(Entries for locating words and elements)
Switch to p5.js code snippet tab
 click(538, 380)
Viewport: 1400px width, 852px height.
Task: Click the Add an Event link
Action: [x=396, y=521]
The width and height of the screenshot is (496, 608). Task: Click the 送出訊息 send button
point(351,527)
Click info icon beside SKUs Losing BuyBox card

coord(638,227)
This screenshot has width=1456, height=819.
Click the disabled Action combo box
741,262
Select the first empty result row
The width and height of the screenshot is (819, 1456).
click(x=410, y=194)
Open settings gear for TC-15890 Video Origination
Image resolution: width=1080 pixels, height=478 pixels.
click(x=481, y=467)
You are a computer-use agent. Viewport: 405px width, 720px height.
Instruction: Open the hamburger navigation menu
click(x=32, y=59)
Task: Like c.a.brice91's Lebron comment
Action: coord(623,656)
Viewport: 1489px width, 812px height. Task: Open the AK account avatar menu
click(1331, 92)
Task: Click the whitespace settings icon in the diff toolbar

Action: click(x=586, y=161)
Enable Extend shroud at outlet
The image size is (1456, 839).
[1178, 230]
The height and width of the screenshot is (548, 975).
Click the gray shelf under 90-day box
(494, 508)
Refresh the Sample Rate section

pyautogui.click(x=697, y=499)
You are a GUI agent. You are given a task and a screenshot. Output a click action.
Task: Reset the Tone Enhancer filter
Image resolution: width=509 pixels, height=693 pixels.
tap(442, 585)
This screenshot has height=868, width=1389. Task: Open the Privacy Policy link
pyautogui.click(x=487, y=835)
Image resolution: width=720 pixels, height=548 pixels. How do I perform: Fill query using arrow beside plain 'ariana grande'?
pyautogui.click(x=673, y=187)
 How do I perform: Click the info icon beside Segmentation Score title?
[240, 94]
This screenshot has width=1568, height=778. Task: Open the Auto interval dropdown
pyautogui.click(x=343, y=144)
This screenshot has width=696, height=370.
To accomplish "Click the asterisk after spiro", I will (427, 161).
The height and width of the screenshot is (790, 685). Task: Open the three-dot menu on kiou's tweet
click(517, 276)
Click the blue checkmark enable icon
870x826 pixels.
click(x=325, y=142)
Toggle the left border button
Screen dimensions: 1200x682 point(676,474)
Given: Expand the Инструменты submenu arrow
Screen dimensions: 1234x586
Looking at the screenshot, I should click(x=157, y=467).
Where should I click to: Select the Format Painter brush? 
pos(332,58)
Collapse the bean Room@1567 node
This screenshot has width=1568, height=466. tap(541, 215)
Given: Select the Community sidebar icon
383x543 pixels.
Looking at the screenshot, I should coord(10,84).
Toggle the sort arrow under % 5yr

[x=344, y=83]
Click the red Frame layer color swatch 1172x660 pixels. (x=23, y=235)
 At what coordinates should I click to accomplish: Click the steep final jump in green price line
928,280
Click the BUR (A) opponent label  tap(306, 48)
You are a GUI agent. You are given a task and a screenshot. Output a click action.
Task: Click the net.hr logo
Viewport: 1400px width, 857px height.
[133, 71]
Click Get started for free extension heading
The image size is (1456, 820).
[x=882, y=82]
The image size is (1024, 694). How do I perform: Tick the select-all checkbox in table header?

*Aim of the exercise*. Can you write out everything in the records above from the line containing "Click the red" down to the line containing "Click the BUR", both included, requests too, and scale every coordinate in the answers by 0.55, rounding to whole numbers with halves going up?

*Solution for this problem*.
Click the red Frame layer color swatch 1172x660 pixels. (x=13, y=129)
 At what coordinates should I click to accomplish: Click the steep final jump in green price line
510,154
Click the BUR (A) opponent label  tap(168, 26)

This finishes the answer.